In the US 16 per cent of children are classed as obese – a threefold increase since 1980. Among adults, the obesity rate is 30 per cent. That's a major concern, because obese people suffer from health problems, including heart disease, diabetes and stroke. So far, public health strategists have fought childhood fat by promoting healthy eating and exercise among children themselves.
But the Harvard team, led by Matthew Gillman, and another group led by Andrea Sharma of the US Centers for Disease Control and Prevention (CDC) in Atlanta, Georgia, decided to investigate the effect of weight gain during pregnancy. Last month in Toronto, Canada, they told the third International Congress on Developmental Origins of Health and Disease that the children of women who put on a lot of weight during pregnancy were particularly prone to obesity.
Obstetricians agree that it is important for women to gain some weight – beyond that of the developing fetus – if they are to have a healthy pregnancy. Guidelines issued by the US Institute of Medicine (IOM) in 1990, taking into account that women have different builds, suggest that a "normal" woman should gain between 11.5 and 16 kilograms, including the weight of the fetus. The World Health Organization suggests a similar range of 10 to 12.5 kilograms.
Gillman's PhD student Emily Oken divided her study group of 770 pregnant women from Massachusetts into those who gained "inadequate", "adequate" and "excessive" amounts of weight according to the IOM guidelines. In both of the last two groups, children were on average already overweight by the age of 3. "Only the 'inadequate' group gives a result that is where you want to be," says Gillman.
Sharma, meanwhile, scoured national health records and found a correlation between pregnancy weight gain and obesity among children aged 2 to 4. But her team found that it was mothers who had piled on more pounds than the IOM recommends who were more likely to have obese children – not the "adequate" weight-gainers. "Our data suggest that it's excessive weight gain that is the problem," Sharma says.
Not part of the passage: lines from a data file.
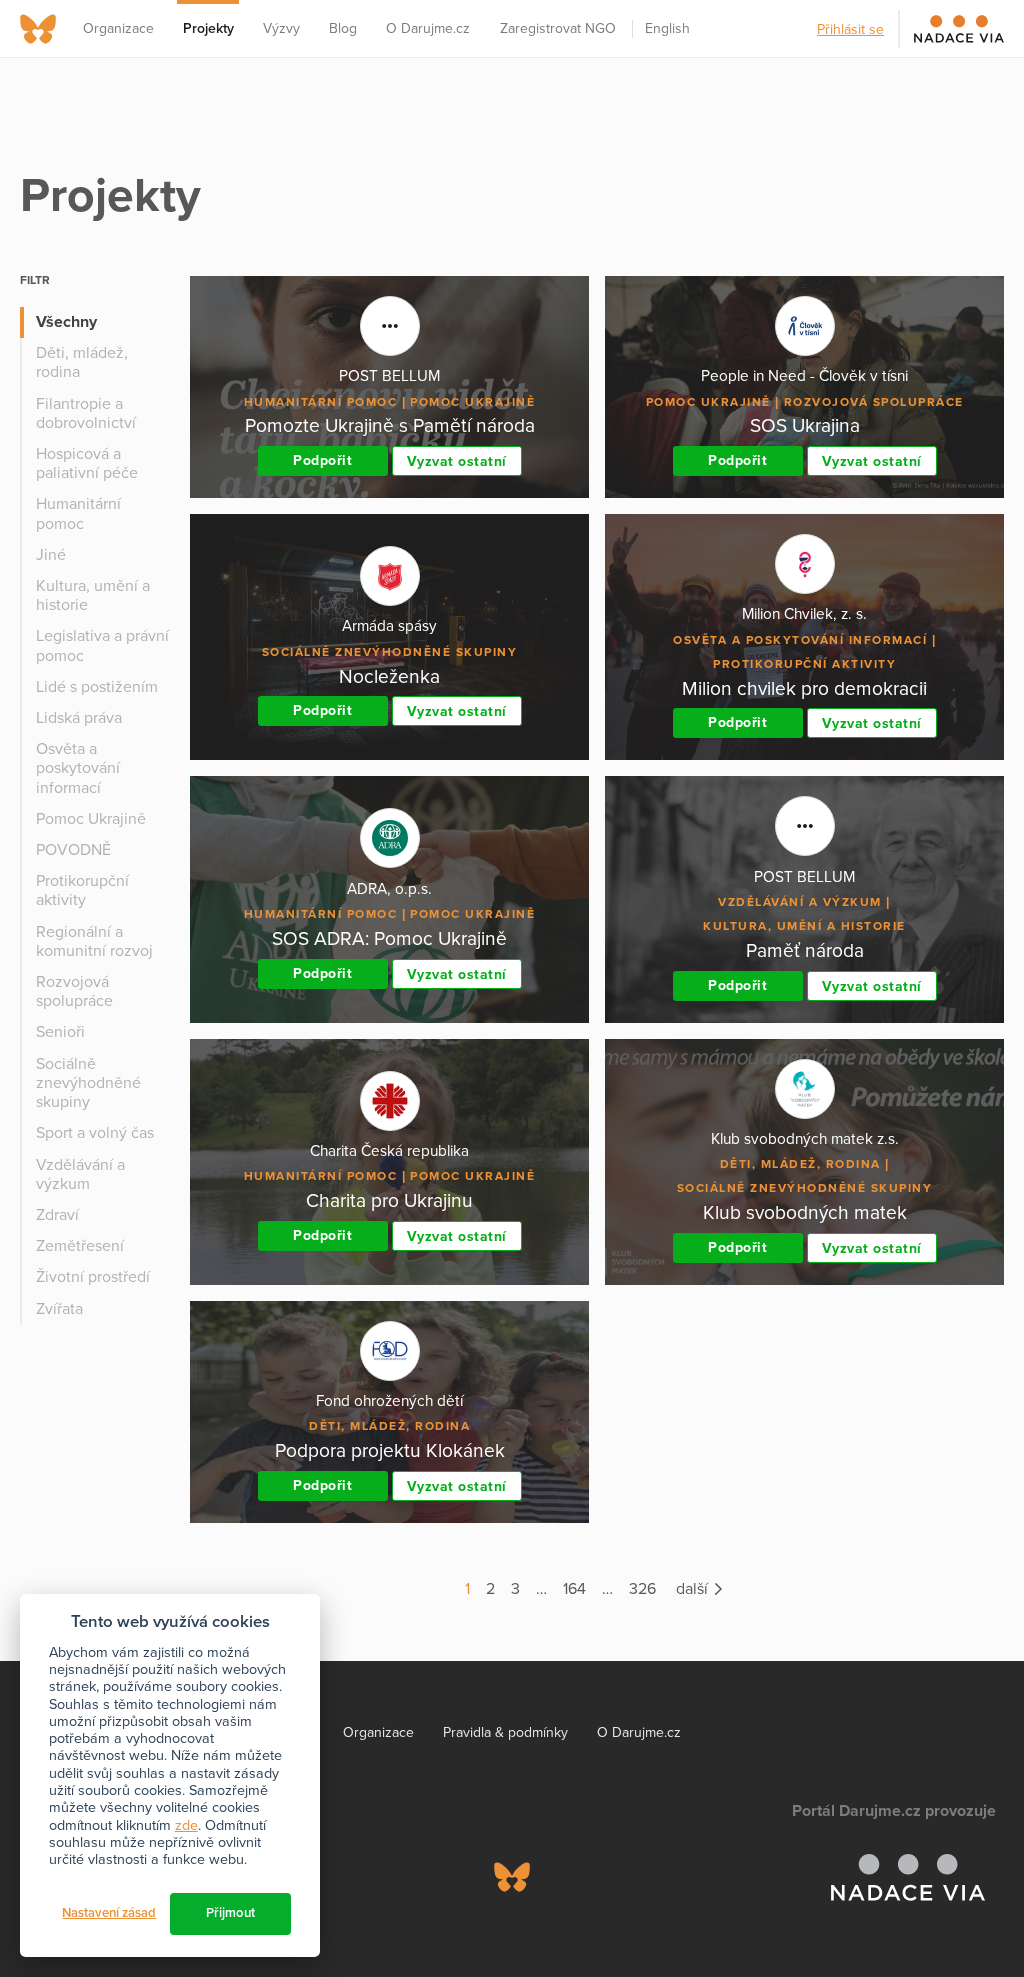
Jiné (51, 555)
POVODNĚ (73, 850)
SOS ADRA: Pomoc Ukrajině (389, 938)
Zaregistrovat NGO (558, 28)
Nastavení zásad (109, 1913)
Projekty (208, 28)
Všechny (66, 322)
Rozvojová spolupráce (74, 991)
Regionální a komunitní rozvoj (94, 941)
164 (574, 1589)
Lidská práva (79, 718)
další (694, 1589)
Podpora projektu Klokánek (390, 1450)
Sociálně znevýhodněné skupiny (88, 1083)
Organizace (118, 28)
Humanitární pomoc (78, 513)
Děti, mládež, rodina (82, 362)
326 (642, 1589)
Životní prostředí (93, 1277)
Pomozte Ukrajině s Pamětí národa (390, 425)
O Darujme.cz (428, 28)
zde (186, 1825)
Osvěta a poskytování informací (78, 768)
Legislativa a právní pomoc (102, 645)
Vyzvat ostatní (457, 461)
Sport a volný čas (95, 1133)
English (667, 28)
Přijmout (230, 1913)
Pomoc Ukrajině (91, 819)
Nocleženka (389, 676)
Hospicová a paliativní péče (87, 463)
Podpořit (322, 460)
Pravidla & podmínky (505, 1732)
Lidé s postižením (97, 687)
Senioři (60, 1032)
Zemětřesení (80, 1246)
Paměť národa (805, 950)
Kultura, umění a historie (93, 595)
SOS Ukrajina (805, 425)
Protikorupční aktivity (82, 890)
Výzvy (281, 28)
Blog (343, 28)
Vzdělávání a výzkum (80, 1174)
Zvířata (59, 1309)
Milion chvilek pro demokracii (804, 688)
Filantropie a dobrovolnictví (86, 413)
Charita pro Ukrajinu (389, 1200)
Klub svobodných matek (805, 1212)
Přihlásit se (850, 29)
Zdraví (57, 1215)
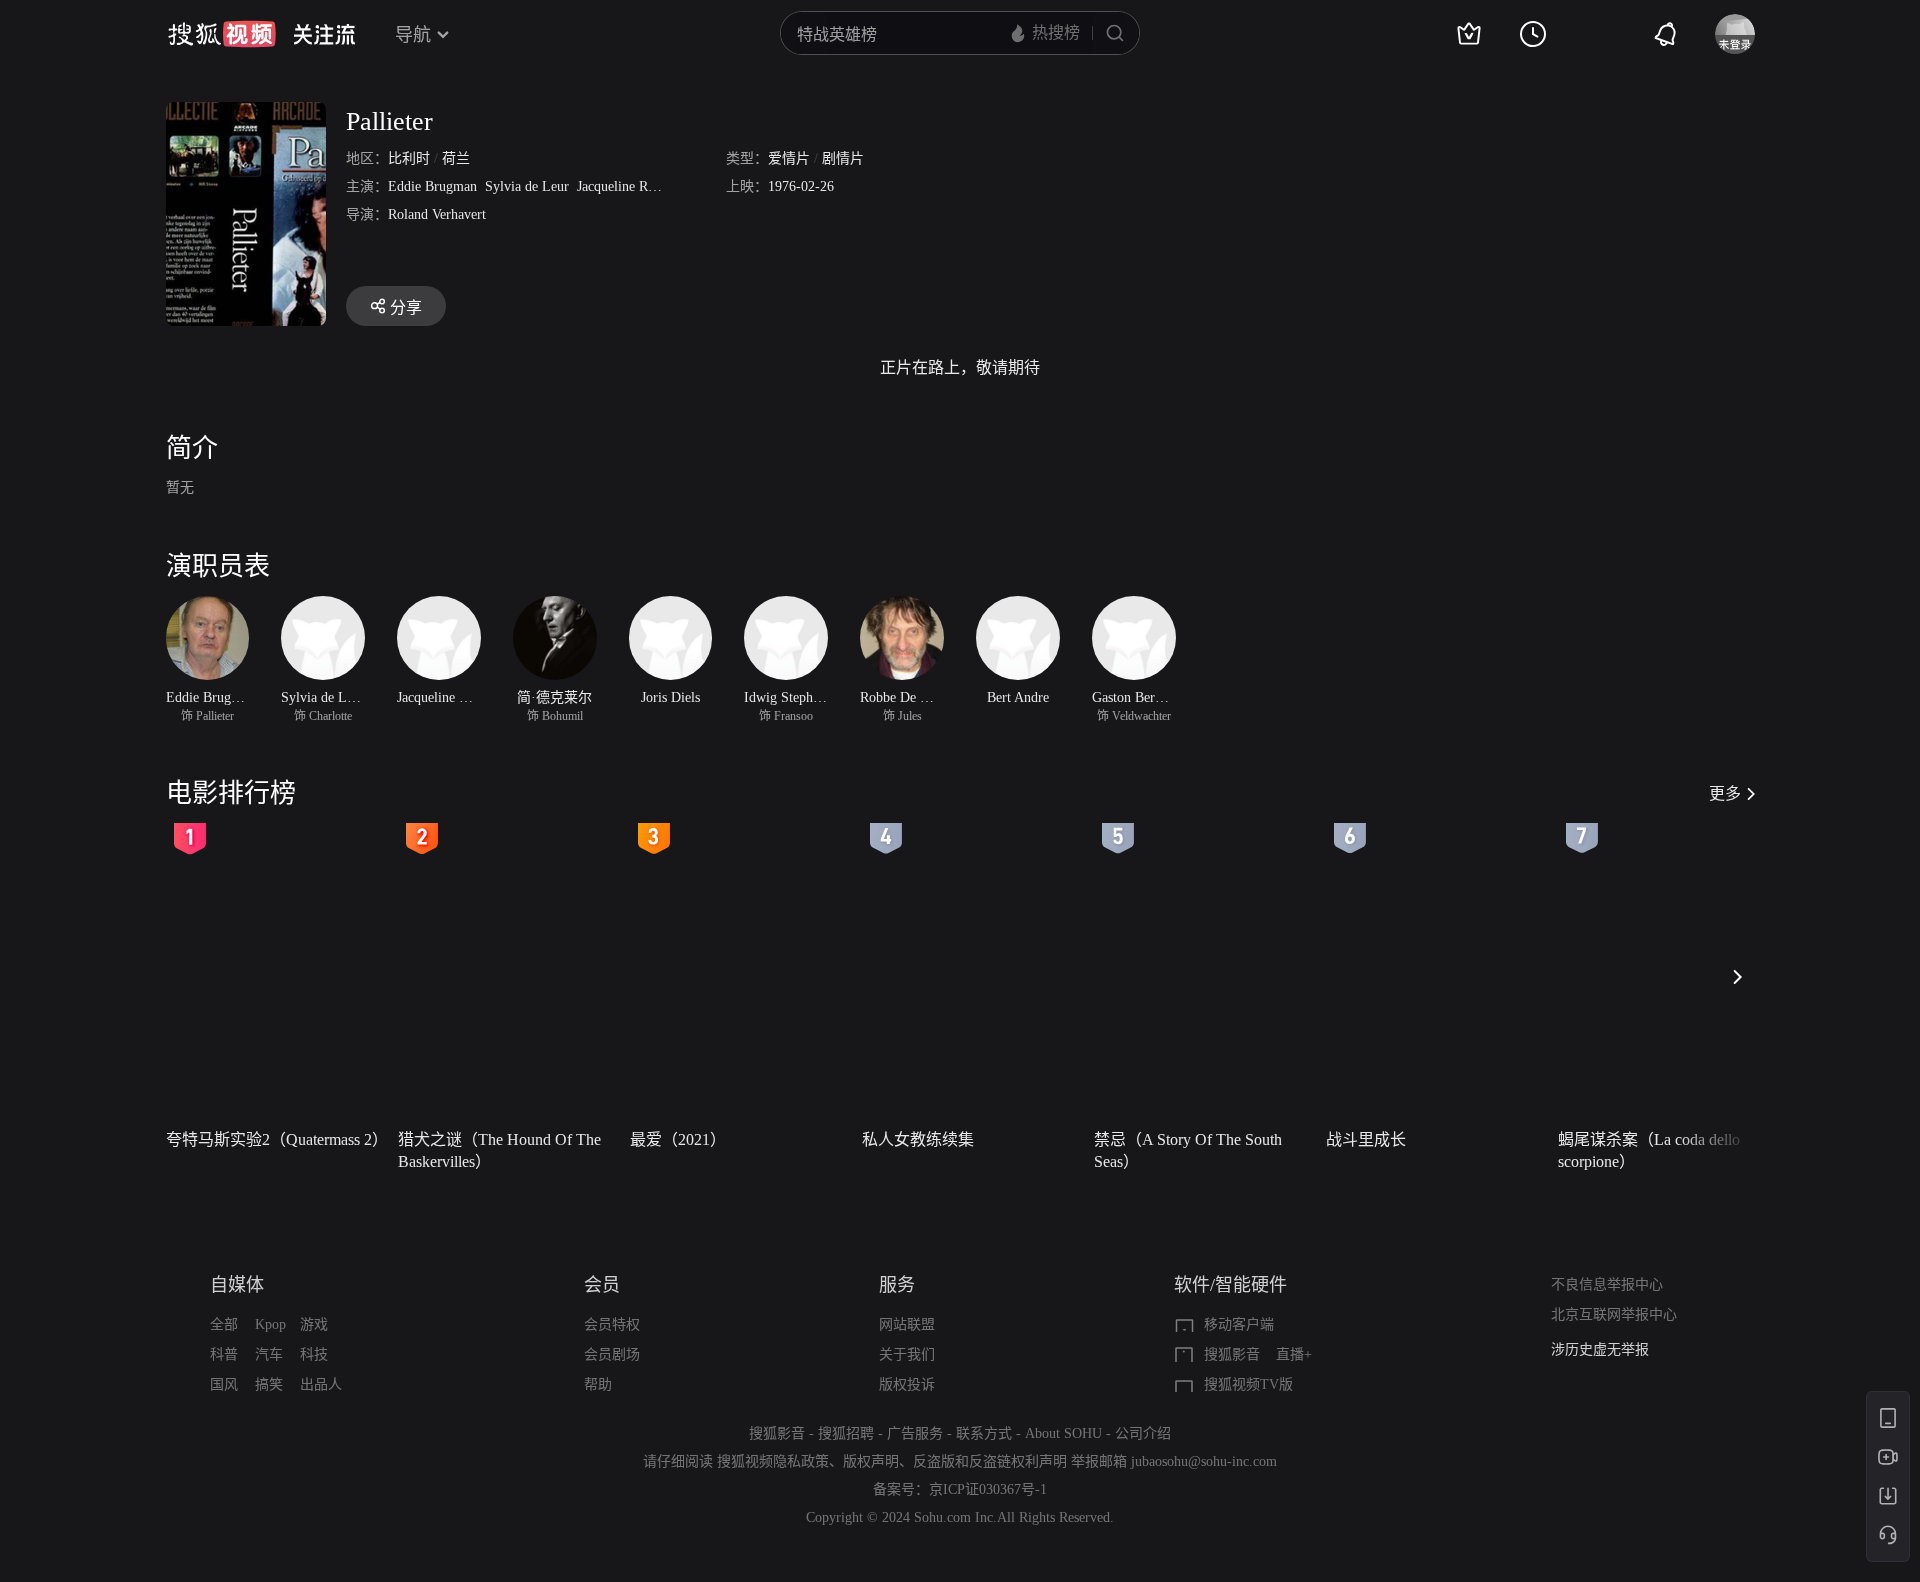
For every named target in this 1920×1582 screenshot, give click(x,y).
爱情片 (789, 158)
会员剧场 (612, 1354)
It is unclear why the two studies produced different conclusions. Sharma's study was much larger, incorporating some 190,000 families. But because the Harvard group could follow their volunteers in more detail, they may have controlled more effectively for other factors influencing the results. Oken found that the relationship between pregnancy weight gain and childhood obesity remained strong after controlling for factors including race, parental smoking, household income and fetal growth during pregnancy.
The IOM is planning to convene a workshop in spring 2006 to consider new data on the consequences of weight gain during pregnancy, including studies on childhood obesity.
In the meantime, researchers are warning pregnant women against adopting a starvation diet in the hope of having svelte, healthy children. Not only is it important to resolve the discrepancy between the two studies, they say, but women who fail to gain sufficient weight during pregnancy are also at greater risk of problems, including premature births. "It depends on what outcome you look at," says Naomi Stotland, an obstetrician at the University of California, San Francisco.